Parshat Chayei Sarah

Chayei Sarah, Genesis 23:1−25:18

D'Var Torah By: Rabbi Stephanie Bernstein



Theme 1: The Aftermath of Sarah’s Death—Land and Mourning

Theme 2: Ensuring the Continuity of the Covenant—Finding the Right Wife for Isaac




In Parashat Chayei Sarah, Abraham begins to secure God’s promises of offspring and land. The central events in Parashat Chayei Sarah—the death of one matriarch and the introduction of another— emphasize how profoundly the fulfillment of these promises is connected to women. To secure a burial place for Sarah, whose death opens the parashah, Abraham purchases land that provides a legitimate foothold in Canaan, one recognized by the inhabitants of the land. As other family members die and are buried there, this burial site will become a concrete fulfillment of God’s pledge to give the land of Canaan to Abraham and his descendants. The search for a suitable wife for Abraham’s son Isaac—culminating in the betrothal of Rebekah— demonstrates Abraham’s desire to ensure the continuity of the covenant through progeny. Both Abraham’s careful negotiations with the Hittites for the burial plot and his desire that Isaac’s wife comes from a family in a distant land draw attention to Abraham’s position as an outsider in the Promised Land. These two narratives highlight the tension throughout the biblical text between separation from other nations and openness to the stranger.




Before turning to the biblical text and the questions presented below, use the introductory material in The Torah: A Women’s Commentary to provide an overview of the parashah as a whole. Draw attention to a few key quotations from the introduction to the Central Commentary on pages 111–12 and/or survey the outline on page 112. This will help you highlight some of the main themes in this parashah and give participants a context for the sections they will study within the larger portion. Also, remember that when the study guide asks you to read the biblical text, take the time to examine the associated comments in the Central Commentary. This will help you answer questions and gain a deeper understanding of the biblical text.

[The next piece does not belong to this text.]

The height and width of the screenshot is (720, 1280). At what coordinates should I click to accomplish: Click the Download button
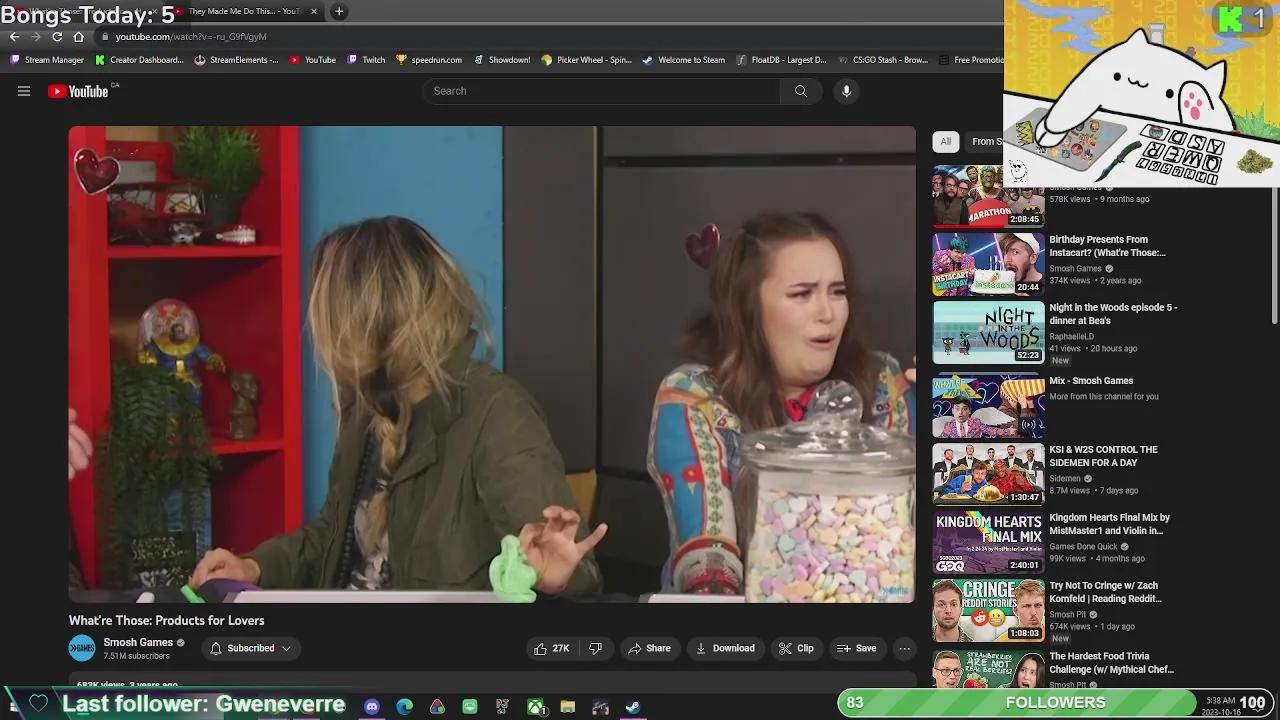(x=725, y=648)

The Torah’s lengthy and detailed description of Abraham’s purchase of the cave of Machpelah as a burial site for Sarah stands in contrast to the absence of such depictions in the majority of the biblical text. Abraham’s negotiations with the Hittites for the burial site coincide with his mourning for Sarah, thus highlighting the importance to him of acquiring a concrete foothold in the Promised Land. He does not simply need a place to bury Sarah; rather, it is a necessity to him to bury her in that place. Abraham’s position is delicate and complicated: he is an outsider who needs to secure a holding in the land God has already promised him, an acquisition intimately connected with God’s promise of progeny that Abraham has yet to realize.

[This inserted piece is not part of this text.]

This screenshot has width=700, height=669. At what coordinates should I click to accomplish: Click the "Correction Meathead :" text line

  1. Read Genesis 23:1–2, which describes the death of Sarah, Abraham’s wife.
    1. What do we learn about Sarah in these verses? In your view, what is the impact of learning about Sarah’s life before we learn of her death?
    2. According to the Central Commentary on verse 1, how can we understand the symbolic significance of Sarah’s age as reported in the text?
    3. The last prior mention of Abraham occurs at the end of the story of the binding of Isaac when the text tells us that he is in Beersheba (22:19). This is a good distance from where Sarah dies. What questions does this raise for you?
    4. How does the portrayal of Abraham’s mourning for Sarah in 23:2 compare with the description of Jacob after Rachel’s death in Genesis 35:19–20? Why do you think the biblical text records Abraham’s actions but not Jacob’s? Since 23:2 is the only place in the Torah that discusses the details of mourning in connection with the death of a woman, what does this verse suggest about Abraham’s feelings for Sarah?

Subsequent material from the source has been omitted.